Same box, but marketers are paid more than you

Oracle has decided that nobody wants to buy a virtualisation appliance, but reckons you're all ready to stampede in the direction of a private cloud appliance. Big Red's marketers have therefore enriched some printers by changing the name of the “Oracle Virtual Compute Appliance” (VCA) to the “Oracle Private Cloud Appliance” (PCA).

There's a difference between the two products beyond the name, but it is largely semantic: the new box is billed as “a simple path from on-premise to Oracle Cloud.” The old one was merely “a powerful Cloud Services delivery platform.”

That “simple path” is, however, an eloquent statement about what Oracle is trying to do here. On-premises server virtualisation is sooo 2011.

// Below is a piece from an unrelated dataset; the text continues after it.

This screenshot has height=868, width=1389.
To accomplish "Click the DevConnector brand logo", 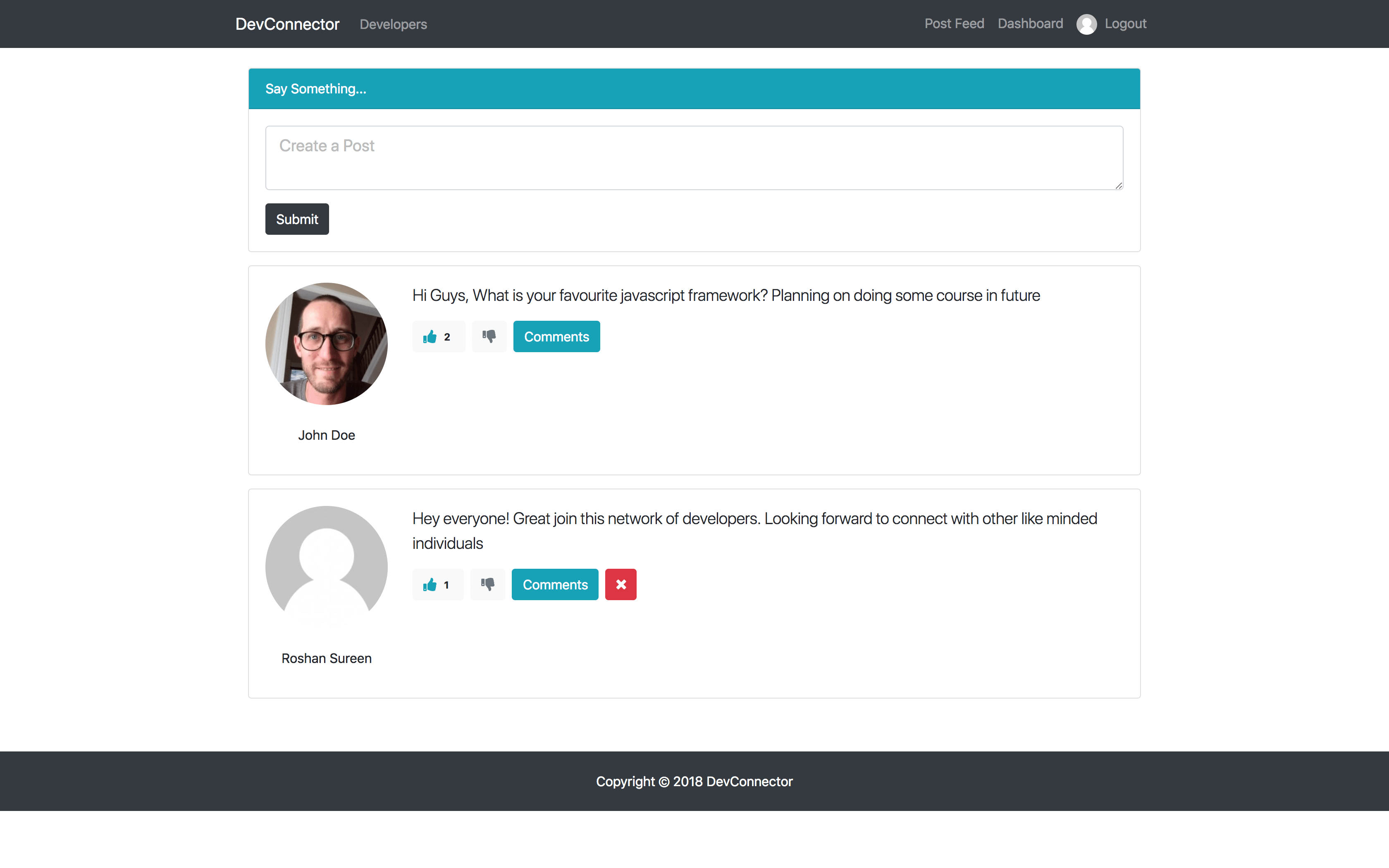I will tap(287, 24).
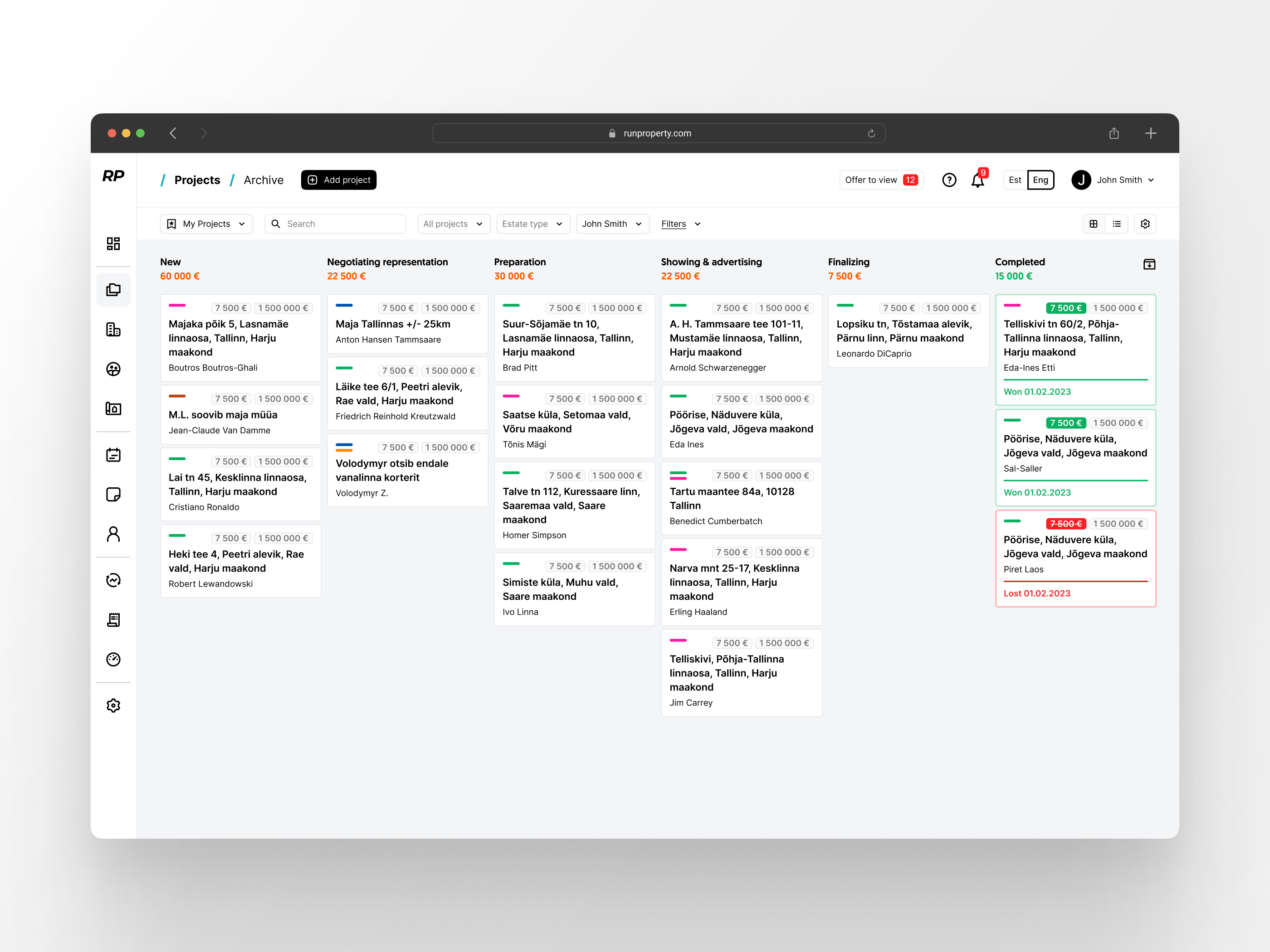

These days we're all supposed to be bimodal – happy to hit the cloud when needed but cognizant we also need some on-premises kit chugging along for the stuff that needs to be carefully watched.

In that new context a virtualisation appliance looks kinda fusty. A private cloud appliance with a public cloud on-ramp is rather more modern. An on-ramp to Oracle cloud is a little more controversial: Oracle loves its deep integration between everything and so do some users.

But Big Red touted the virtual compute appliance as a contender for just about any workload. The new appliance's ties to Uncle Larry's Fantastic Elastic cloud makes the general compute sell a little harder.

If you bought the virtualisation appliance, worry not: both products start with the X5-2 base rack and can pack from two to 25 compute nodes powered by Oracle's eighteen-core Xeons running at up to 2.3 GHz.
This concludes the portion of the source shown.